About this exercise
Make an exact copy of the data below, leaving out every picture.

[Screenshot grounding data]
┌──

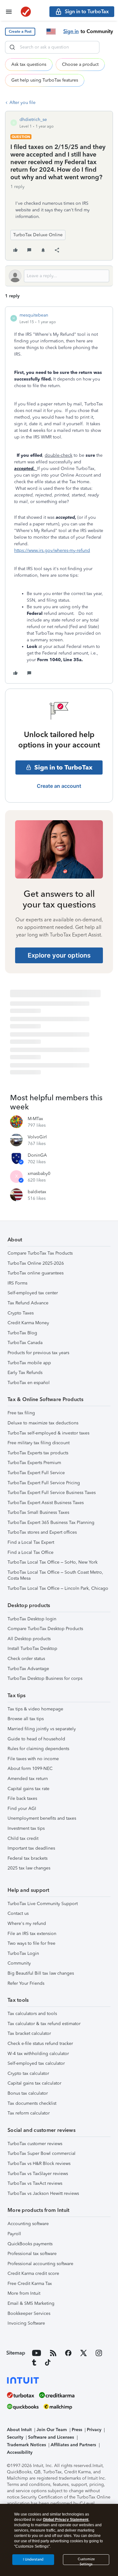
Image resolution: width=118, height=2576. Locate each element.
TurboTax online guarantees (36, 1273)
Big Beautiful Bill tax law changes (41, 1973)
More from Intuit (24, 2293)
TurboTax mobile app (29, 1362)
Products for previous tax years (38, 1352)
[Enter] (12, 47)
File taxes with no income (33, 1758)
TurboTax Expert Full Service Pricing (44, 1482)
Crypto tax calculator (28, 2073)
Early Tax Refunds (25, 1372)
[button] (20, 32)
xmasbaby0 (39, 1173)
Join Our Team (52, 2429)
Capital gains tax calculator (34, 2083)
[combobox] (52, 47)
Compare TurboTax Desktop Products (45, 1628)
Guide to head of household (36, 1739)
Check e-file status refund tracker (40, 2043)
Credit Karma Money (28, 1322)
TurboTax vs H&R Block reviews (39, 2163)
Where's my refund (27, 1923)
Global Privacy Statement (65, 2519)
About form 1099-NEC (30, 1768)
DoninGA (37, 1155)
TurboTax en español (29, 1382)
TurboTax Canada (25, 1342)
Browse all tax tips (26, 1718)
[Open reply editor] (59, 276)
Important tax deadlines (31, 1848)
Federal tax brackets (28, 1858)
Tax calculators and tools (32, 2013)
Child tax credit (23, 1838)
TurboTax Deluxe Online (38, 235)
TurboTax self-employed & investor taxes (48, 1433)
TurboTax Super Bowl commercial (42, 2153)
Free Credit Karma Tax (30, 2283)
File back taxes (22, 1798)
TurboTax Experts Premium (34, 1462)
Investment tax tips (26, 1828)
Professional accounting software (40, 2263)
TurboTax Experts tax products (38, 1453)
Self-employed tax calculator (36, 2063)
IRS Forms (17, 1283)
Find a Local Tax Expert (31, 1542)
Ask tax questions (28, 64)
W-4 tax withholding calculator (38, 2053)
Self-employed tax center (33, 1293)
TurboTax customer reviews (35, 2143)
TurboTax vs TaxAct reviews (35, 2183)
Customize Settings (86, 2561)
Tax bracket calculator (29, 2033)
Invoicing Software (26, 2323)
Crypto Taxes (21, 1313)
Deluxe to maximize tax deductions (43, 1423)
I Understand (33, 2559)
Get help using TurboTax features (44, 80)
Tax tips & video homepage (35, 1709)
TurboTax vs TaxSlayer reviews (38, 2173)
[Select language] (51, 31)
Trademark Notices (26, 2444)
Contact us (18, 1913)
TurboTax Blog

└──

Answer for this exercise
Image resolution: width=118, height=2576. Locate each element.
TurboTax online guarantees (36, 1273)
Big Beautiful Bill tax law changes (41, 1973)
More from Intuit (24, 2293)
TurboTax mobile app (29, 1362)
Products for previous tax years (38, 1352)
[Enter] (12, 47)
File taxes with no income (33, 1758)
TurboTax Expert Full Service Pricing (44, 1482)
Crypto tax calculator (28, 2073)
Early Tax Refunds (25, 1372)
[button] (20, 32)
xmasbaby0 (39, 1173)
Join Our Team (52, 2429)
Capital gains tax calculator (34, 2083)
[combobox] (52, 47)
Compare TurboTax Desktop Products (45, 1628)
Guide to head of household (36, 1739)
Check e-file status refund tracker (40, 2043)
Credit Karma Money (28, 1322)
TurboTax vs H&R Block reviews (39, 2163)
Where's my refund (27, 1923)
Global Privacy Statement (65, 2519)
About form 1099-NEC (30, 1768)
DoninGA (37, 1155)
TurboTax en español (29, 1382)
TurboTax Canada (25, 1342)
Browse all tax tips (26, 1718)
[Open reply editor] (59, 276)
Important tax deadlines (31, 1848)
Federal tax brackets (28, 1858)
Tax calculators and tools (32, 2013)
Child tax credit (23, 1838)
TurboTax Deluxe Online (38, 235)
TurboTax self-employed & investor taxes (48, 1433)
TurboTax Super Bowl commercial (42, 2153)
Free Credit Karma Tax (30, 2283)
File back taxes (22, 1798)
TurboTax Experts Premium (34, 1462)
Investment tax tips (26, 1828)
Professional accounting software (40, 2263)
TurboTax Experts tax products (38, 1453)
Self-employed tax calculator (36, 2063)
IRS Forms (17, 1283)
Find a Local Tax Expert (31, 1542)
Ask tax questions (28, 64)
W-4 tax withholding calculator (38, 2053)
Self-employed tax center (33, 1293)
TurboTax customer reviews (35, 2143)
TurboTax vs TaxAct reviews (35, 2183)
Customize Settings (86, 2561)
Tax bracket calculator (29, 2033)
Invoicing Software (26, 2323)
Crypto Taxes (21, 1313)
Deluxe to maximize tax deductions (43, 1423)
I Understand (33, 2559)
Get help using TurboTax features (44, 80)
Tax tips & video homepage (35, 1709)
TurboTax vs TaxSlayer reviews (38, 2173)
[Select language] (51, 31)
Trademark Notices (26, 2444)
Contact us (18, 1913)
TurboTax Blog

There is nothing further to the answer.